Great hall, enjoy it...
  	the shoes are so cute too..


----------



## ElvenEyes (Aug 20, 2011)

Fun goodies and that pearlglide is gorgeous!  What an amazing colour and so shiny!


----------



## XxMoOmOoxX (Aug 21, 2011)

Nice haul!

  	I have woodwinked eyeshadow and I used to wear it all the time. It's such a lovely color all over the lids. =)

  	Enjoy your goodies. =D


----------



## Sequinzombie (Aug 21, 2011)

Nice haul! Gotta love the cco right?


----------



## shadowaddict (Aug 21, 2011)

Great haul. I love Undercurrent, one of my favs.

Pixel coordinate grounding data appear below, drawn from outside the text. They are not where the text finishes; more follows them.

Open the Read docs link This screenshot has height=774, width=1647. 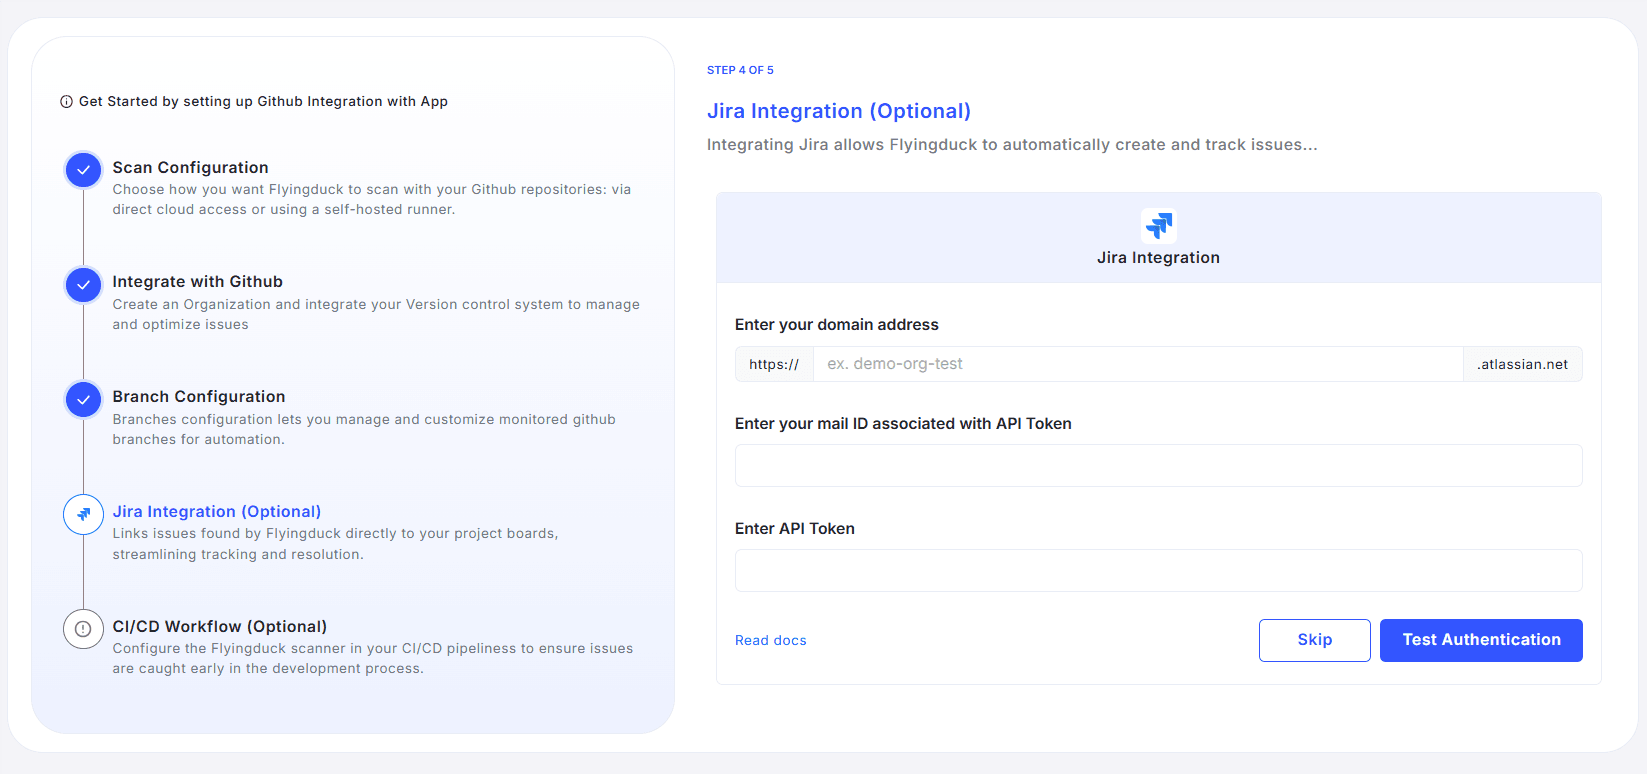(770, 640)
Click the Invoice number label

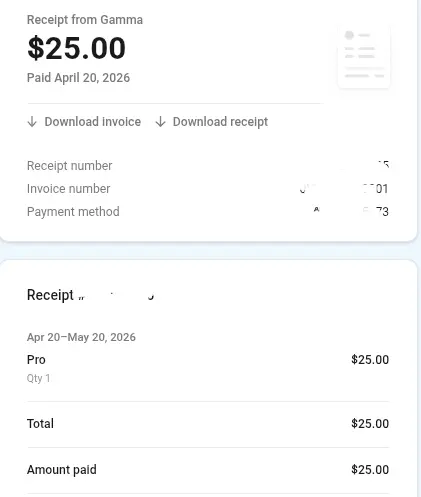coord(68,189)
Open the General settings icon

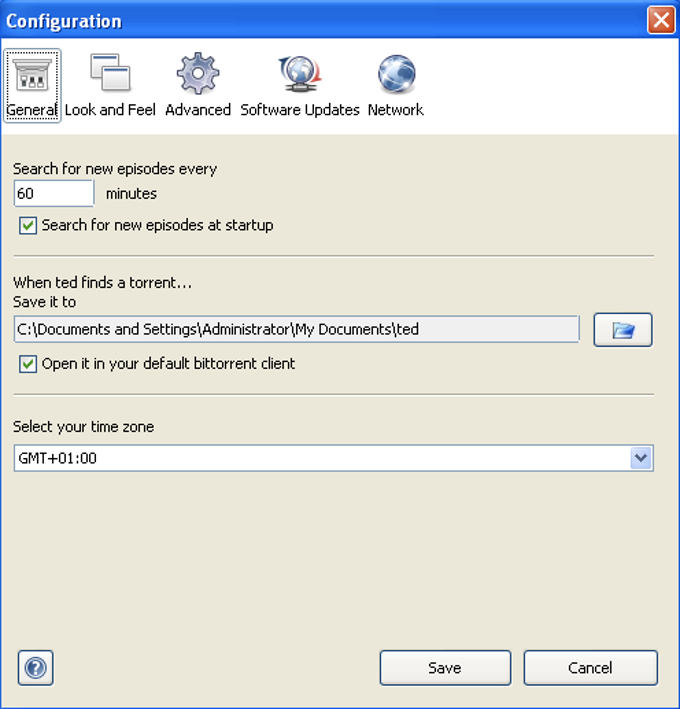click(32, 76)
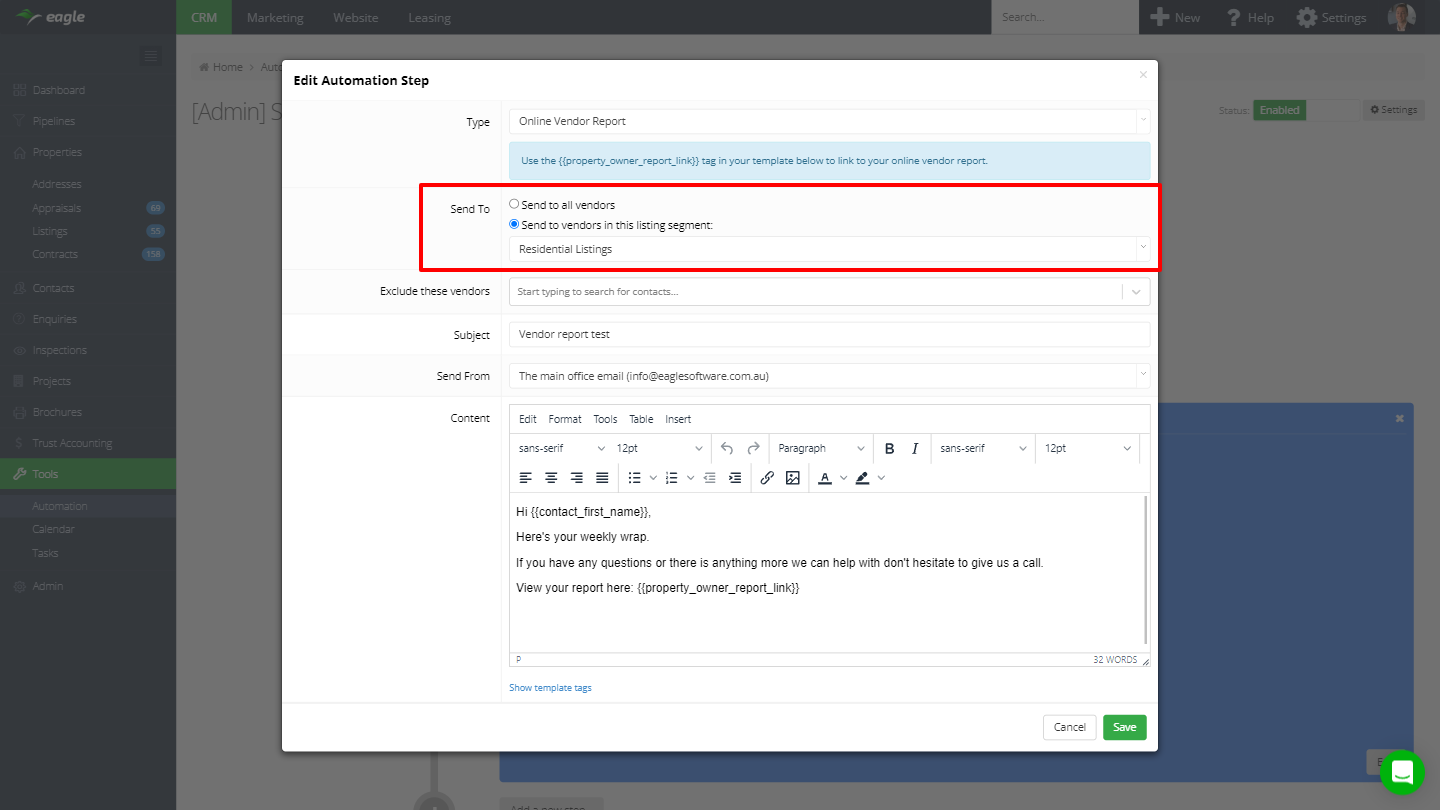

  	Pretty shoes, love the floral. I just ordered 4 new pair. I got two pair of comfy Clarks and two pair of Lucky Brand, which are not so practical, but oh so cute. I love funky, weird shoes. Too bad now that I can afford they are not really age appropriate. So I have to stay on the safer side of funky/crazy shoes. The end of season sales are the best. I just can't resist.

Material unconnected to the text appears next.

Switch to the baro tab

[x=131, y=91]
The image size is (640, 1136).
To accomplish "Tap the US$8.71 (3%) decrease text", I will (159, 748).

  	  I'm sure I will order moreI try to get my 22yr old daughter interested and she just gives me an odd look and rolls her eyes. She just doesn't get how fun makeup and shoes can be.


----------



## XxMoOmOoxX (Aug 21, 2011)

Sequinzombie said:


> Nice haul! Gotta love the cco right?



 	I especially love the prices! It makes me feel better about spending my money at a CCO than at the retail stores.


----------



## Haven (Aug 21, 2011)

Great haul


----------



## LiLBeautyBarbie (Aug 21, 2011)

Nice haul! too bad there are no CCOs in Canada


----------



## VickieG (Aug 23, 2011)

Jest, All that Glitters & Woodwinked are on my next shopping list. So beautiful!!


----------



## EOTD-Fanny (Jan 12, 2012)

Great haul!
  	I´ve got Woodwinked and All That Glitters
  	and I want almost all of the other stuff.

  	This month (so far) I bought:

  	*Steamy

  	*Deep Truth

  	*Dazzlelight

  	*Royale

  	*Blue Candy

  	*Beauty Marked

  	*Parfait Amour

  	And my very first lipstick (See Sheer) and mascara (Plush Lash).


----------



## EOTD-Fanny (Jan 12, 2012)

Oh yeah, I forgot!
  	I bought I lot of other stuff
  	from other brands.
  	Have anyone tried cosmetics
  	from the swedish brand Make Up Store?
  	I bought a lot from that brand.


----------



## diannekaye (Feb 17, 2012)

i love your palette!


----------



## vala (Feb 18, 2012)

nice haul! I love going to the cco whenever i'm in the states


----------